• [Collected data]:

++++++++++

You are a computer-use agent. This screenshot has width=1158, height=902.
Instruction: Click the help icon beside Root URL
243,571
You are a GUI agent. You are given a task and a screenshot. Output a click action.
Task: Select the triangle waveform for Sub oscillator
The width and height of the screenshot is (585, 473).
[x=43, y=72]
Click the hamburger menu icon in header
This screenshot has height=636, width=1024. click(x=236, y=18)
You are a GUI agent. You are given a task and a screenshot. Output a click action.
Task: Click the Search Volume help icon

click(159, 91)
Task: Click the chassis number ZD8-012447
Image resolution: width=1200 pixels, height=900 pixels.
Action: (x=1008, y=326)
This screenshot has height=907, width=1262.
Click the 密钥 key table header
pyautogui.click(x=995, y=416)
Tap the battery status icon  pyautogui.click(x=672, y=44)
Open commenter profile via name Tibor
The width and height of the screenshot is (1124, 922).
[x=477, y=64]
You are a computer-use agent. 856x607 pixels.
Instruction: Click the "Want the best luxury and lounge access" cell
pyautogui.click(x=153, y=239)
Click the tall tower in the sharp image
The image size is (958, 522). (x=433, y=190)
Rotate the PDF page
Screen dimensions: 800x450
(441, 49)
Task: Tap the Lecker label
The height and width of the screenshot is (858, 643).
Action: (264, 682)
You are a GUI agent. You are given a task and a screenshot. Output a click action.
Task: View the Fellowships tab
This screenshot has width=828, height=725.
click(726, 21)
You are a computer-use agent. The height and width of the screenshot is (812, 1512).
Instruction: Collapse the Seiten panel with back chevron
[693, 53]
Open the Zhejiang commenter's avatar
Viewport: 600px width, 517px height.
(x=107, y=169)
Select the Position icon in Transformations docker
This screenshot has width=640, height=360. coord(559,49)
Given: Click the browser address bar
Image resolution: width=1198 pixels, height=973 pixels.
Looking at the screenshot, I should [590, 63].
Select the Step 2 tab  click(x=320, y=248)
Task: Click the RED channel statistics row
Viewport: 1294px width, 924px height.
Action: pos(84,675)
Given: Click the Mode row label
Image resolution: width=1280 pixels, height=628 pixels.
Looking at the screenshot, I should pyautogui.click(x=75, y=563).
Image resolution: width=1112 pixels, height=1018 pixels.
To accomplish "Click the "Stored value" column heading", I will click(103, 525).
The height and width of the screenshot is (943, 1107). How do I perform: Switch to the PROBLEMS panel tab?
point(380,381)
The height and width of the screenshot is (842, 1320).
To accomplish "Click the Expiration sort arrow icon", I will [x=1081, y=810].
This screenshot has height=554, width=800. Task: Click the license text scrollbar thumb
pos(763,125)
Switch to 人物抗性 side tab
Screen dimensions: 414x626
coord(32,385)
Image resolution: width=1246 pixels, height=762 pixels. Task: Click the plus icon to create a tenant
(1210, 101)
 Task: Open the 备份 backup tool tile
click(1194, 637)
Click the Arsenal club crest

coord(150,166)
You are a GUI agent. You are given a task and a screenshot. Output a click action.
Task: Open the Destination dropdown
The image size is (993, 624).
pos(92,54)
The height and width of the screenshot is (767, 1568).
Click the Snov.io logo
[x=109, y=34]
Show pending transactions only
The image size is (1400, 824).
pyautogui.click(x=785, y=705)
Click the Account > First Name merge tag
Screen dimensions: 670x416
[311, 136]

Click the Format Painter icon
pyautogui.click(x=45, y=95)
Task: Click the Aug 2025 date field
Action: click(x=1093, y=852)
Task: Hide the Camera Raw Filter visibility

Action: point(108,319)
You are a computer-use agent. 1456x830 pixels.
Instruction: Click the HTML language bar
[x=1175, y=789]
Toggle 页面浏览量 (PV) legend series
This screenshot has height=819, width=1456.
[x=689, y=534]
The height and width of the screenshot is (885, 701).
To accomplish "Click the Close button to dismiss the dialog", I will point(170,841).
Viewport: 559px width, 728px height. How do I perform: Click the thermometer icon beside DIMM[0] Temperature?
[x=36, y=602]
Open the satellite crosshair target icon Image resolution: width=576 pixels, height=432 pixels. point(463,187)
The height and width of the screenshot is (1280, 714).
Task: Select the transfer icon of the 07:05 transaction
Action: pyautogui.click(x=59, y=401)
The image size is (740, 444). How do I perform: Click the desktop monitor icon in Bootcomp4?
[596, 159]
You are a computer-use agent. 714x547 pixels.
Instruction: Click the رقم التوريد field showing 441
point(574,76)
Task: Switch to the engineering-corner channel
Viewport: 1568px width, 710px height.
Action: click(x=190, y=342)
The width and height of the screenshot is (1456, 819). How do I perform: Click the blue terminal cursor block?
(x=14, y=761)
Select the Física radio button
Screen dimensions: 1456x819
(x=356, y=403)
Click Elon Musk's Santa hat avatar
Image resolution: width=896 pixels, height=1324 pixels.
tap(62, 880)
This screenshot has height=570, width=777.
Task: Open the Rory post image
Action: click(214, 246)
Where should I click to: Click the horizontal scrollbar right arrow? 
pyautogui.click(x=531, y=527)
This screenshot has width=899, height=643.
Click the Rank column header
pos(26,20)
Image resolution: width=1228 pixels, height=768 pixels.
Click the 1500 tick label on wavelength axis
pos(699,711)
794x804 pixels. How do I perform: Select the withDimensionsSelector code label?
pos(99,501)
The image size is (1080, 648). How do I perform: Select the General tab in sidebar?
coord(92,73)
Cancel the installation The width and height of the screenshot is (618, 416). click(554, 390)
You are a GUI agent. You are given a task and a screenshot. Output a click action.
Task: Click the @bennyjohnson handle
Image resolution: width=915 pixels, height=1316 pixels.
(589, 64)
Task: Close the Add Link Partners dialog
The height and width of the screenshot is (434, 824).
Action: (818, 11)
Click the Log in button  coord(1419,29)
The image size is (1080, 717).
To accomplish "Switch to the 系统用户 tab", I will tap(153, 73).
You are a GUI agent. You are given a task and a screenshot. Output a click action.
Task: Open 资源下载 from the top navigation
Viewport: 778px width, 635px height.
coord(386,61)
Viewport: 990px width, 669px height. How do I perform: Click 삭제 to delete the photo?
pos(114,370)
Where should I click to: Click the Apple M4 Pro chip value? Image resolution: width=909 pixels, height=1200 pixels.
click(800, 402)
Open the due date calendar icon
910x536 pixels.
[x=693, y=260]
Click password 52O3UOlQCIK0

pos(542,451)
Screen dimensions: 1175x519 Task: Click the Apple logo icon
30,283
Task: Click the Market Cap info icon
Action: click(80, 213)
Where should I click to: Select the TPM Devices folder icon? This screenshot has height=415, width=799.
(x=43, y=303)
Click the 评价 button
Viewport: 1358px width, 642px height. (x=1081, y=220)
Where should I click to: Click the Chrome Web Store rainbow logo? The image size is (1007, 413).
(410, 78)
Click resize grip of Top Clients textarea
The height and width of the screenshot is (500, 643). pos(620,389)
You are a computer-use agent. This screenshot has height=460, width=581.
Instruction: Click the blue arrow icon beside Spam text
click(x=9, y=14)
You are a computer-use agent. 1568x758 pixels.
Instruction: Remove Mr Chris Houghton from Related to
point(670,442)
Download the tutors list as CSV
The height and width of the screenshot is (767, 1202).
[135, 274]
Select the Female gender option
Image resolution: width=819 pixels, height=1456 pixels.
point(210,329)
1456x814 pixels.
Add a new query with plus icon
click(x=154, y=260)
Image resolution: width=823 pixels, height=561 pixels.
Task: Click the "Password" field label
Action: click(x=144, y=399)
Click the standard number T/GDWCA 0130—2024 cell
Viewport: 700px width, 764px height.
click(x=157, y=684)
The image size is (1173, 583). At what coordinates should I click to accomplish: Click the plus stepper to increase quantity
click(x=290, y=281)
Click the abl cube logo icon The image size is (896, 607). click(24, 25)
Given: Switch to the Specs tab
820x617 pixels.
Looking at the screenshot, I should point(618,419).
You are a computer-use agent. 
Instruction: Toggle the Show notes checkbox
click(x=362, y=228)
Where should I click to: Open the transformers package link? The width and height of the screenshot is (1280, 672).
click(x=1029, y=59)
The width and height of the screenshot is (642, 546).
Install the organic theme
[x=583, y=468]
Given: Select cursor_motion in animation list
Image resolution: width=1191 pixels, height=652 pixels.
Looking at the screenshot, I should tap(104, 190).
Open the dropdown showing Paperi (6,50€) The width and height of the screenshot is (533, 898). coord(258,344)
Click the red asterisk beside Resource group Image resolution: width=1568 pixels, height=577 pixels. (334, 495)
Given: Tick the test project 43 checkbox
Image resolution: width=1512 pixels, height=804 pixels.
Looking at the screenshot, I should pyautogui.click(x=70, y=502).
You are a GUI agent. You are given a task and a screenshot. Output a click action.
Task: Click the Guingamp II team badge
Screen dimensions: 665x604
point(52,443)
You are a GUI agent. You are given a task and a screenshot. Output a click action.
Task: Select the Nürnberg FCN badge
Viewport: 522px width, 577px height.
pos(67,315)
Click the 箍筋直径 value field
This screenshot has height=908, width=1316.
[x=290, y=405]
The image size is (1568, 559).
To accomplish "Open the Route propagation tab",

++++++++++

• [Assignment]:
Copy exactly the stretch of data above from the line with "Download the tutors list as CSV" through the line with "Open the dropdown", and omit all other lines.

• [Answer section]:
Download the tutors list as CSV
The height and width of the screenshot is (767, 1202).
[135, 274]
Select the Female gender option
Image resolution: width=819 pixels, height=1456 pixels.
point(210,329)
1456x814 pixels.
Add a new query with plus icon
click(x=154, y=260)
Image resolution: width=823 pixels, height=561 pixels.
Task: Click the "Password" field label
Action: click(x=144, y=399)
Click the standard number T/GDWCA 0130—2024 cell
Viewport: 700px width, 764px height.
click(x=157, y=684)
The image size is (1173, 583). At what coordinates should I click to accomplish: Click the plus stepper to increase quantity
click(x=290, y=281)
Click the abl cube logo icon The image size is (896, 607). click(24, 25)
Given: Switch to the Specs tab
820x617 pixels.
Looking at the screenshot, I should point(618,419).
You are a computer-use agent. 
Instruction: Toggle the Show notes checkbox
click(x=362, y=228)
Where should I click to: Open the transformers package link? The width and height of the screenshot is (1280, 672).
click(x=1029, y=59)
The width and height of the screenshot is (642, 546).
Install the organic theme
[x=583, y=468]
Given: Select cursor_motion in animation list
Image resolution: width=1191 pixels, height=652 pixels.
Looking at the screenshot, I should tap(104, 190).
Open the dropdown showing Paperi (6,50€) The width and height of the screenshot is (533, 898). coord(258,344)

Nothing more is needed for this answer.